Regardez d’abord autour de vous
À remarquer
- Le nom « Maota Samoa » sur la façade
- Le bâtiment urbain sur rue
- La salle ovale en bois
- Le haut toit incurvé
L’histoire du lieu
Le terrain entre Karangahape Road et Beresford Street est trop étroit pour un grand bâtiment indépendant ; c’est pourquoi un bâtiment de trois étages avec des bureaux et des locaux à louer a été construit le long de la rue. De l’espace fut laissé au fond pour la salle commune ; elle n’est pas visible depuis le trottoir, bien que des cours, des fêtes familiales, des concerts et des expositions s’y tenaient. Lorsque le consulat fonctionnait dans cette maison, on y venait aussi pour les passeports, les médecins et les dentistes, le café et les magasins. Les guichets des passeports ont désormais déménagé, et le deuxième étage est occupé par une bibliothèque d’art indépendante constituée de livres donnés.
Derrière une façade ordinaire de Karangahape Road se trouve une salle ovale en bois, coiffée d’un haut toit incurvé. Le mot samoan « maota » est le nom honorifique d’une maison de chef. Ici, ce haut titre a été donné à tout un pays : « Maota Samoa » signifie « Maison des Samoa ».
Les Samoans d’Auckland parlaient déjà d’une telle maison depuis mille neuf cent cinquante-quatre. Seize ans plus tard, Manitete Fonoti, président du Samoan Progressive Movement, proposa une façon de la financer : un dollar par mois, pendant dix mois, pour chacun des vingt mille Samoans de Nouvelle-Zélande — hommes, femmes et enfants. Une famille de cinq personnes devait verser cinq dollars chaque mois : la collecte était calculée par personne, et non selon le nombre de personnes qui gagnaient un revenu.

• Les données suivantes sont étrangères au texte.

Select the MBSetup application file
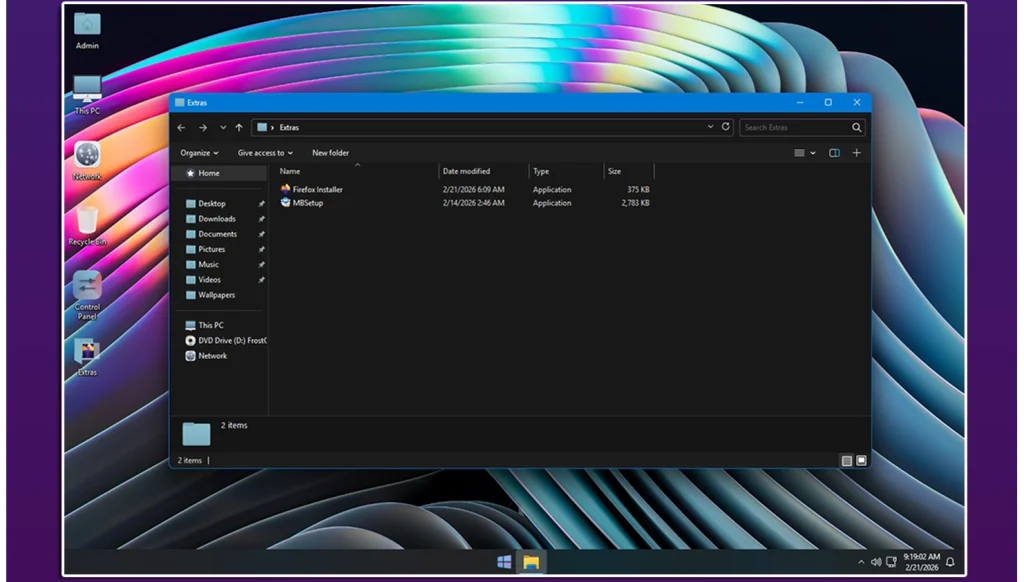The height and width of the screenshot is (582, 1024). click(x=307, y=203)
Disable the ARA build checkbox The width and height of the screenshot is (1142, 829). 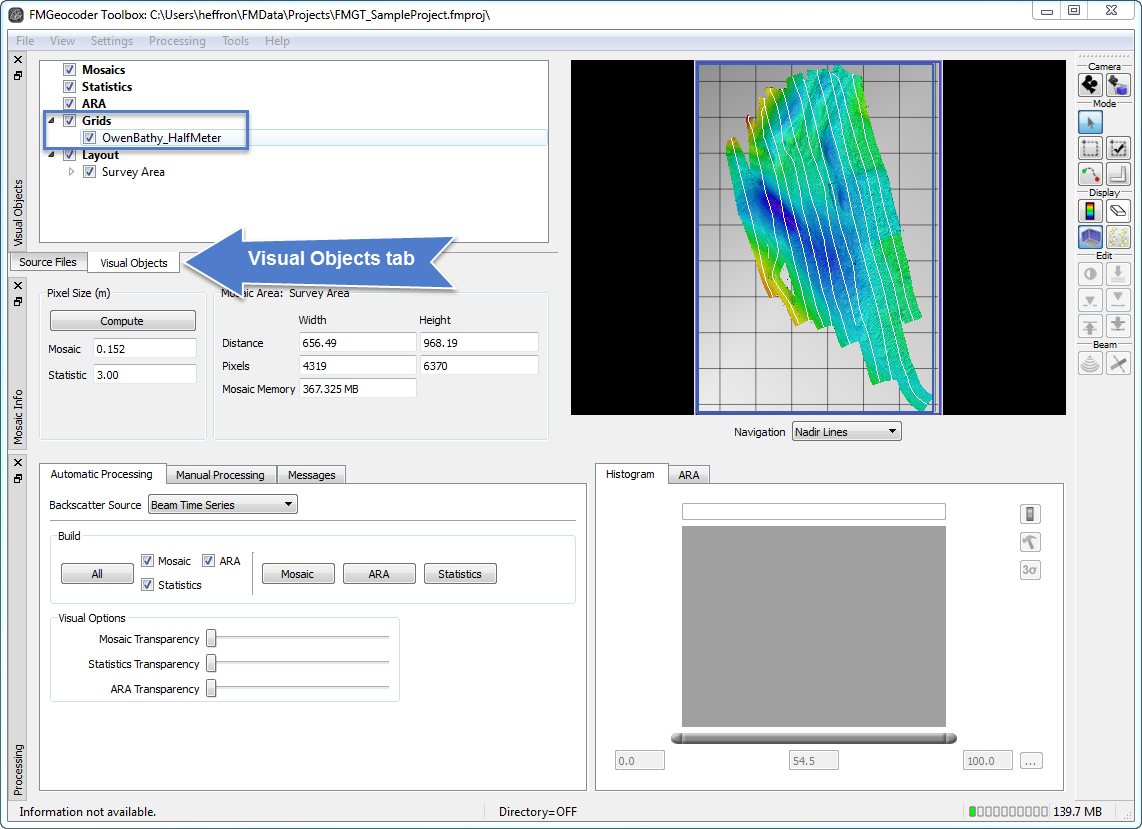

Fonoti cherchait à créer un centre urbain où les Samoans pourraient venir avec des questions juridiques, apprendre la langue, chercher un emploi et examiner leurs difficultés personnelles avec des conseillers formés issus de leur propre communauté. Cependant, lui-même ne portait pas le titre de matai, chef d’une grande famille samoane. Une partie des aînés de la communauté ne reconnaissait pas à un homme sans ce titre le droit de parler au nom de tous les Samoans du pays. Le projet passa à une nouvelle organisation, « Chiefs, Orators and People of Samoa ». Fonoti et ses partisans refusèrent de se soumettre à ses dirigeants et se retirèrent de l’affaire.
D’autres groupes communautaires poursuivirent la collecte. L’argent de la construction fut finalement réuni par un fonds spécial composé principalement d’habitants locaux d’origine pacifique. L’architecte Ivan Mercep se rendit dans le village samoan de Poutasi afin d’étudier la structure du fale, la maison traditionnelle ouverte destinée aux rassemblements. À Auckland, il reçut un terrain étroit entre Karangahape Road et Beresford Street. Le fale fut donc relié à un bâtiment urbain de trois étages : les bureaux et les locaux à louer donnaient sur la rue, tandis que la salle ovale commune fut installée derrière eux.
Le quinze décembre mille neuf cent soixante-dix-huit, le premier fale de type samoan hors des Samoa ouvrit ici. Le bâtiment abritait un consulat où l’on délivrait des passeports, tandis qu’à côté fonctionnaient des services médicaux, un cabinet dentaire, un café et des magasins. Dans la salle commune se tenaient des cours, des fêtes familiales, des collectes de fonds, des concerts et des expositions. Le centre réalisa ainsi le programme pour lequel Fonoti avait commencé sa collecte, même s’il ne dirigeait déjà plus le projet.
Le consulat déménagea à Māngere en deux mille seize. Aujourd’hui, une bibliothèque d’art indépendante fonctionne au deuxième étage, avec une collection constituée de dons d’environ sept mille livres. Derrière le bâtiment sur rue se trouve toujours la salle ovale en bois, cette partie de Maota Samoa que la communauté a financée à raison d’un dollar par personne.
Sur place
Bibliothèque de Maota Samoa mar-ven 11:00-17:00 ; Maota Samoa et les espaces religieux peuvent être fermés pour des événements privés.
Horaires par jour
C’est une maison communautaire vivante, avec des studios, des cours et une bibliothèque indépendante, et non une exposition avec entrée libre permanente. Vérifiez séparément le programme précis et respectez les rencontres qui s’y déroulent.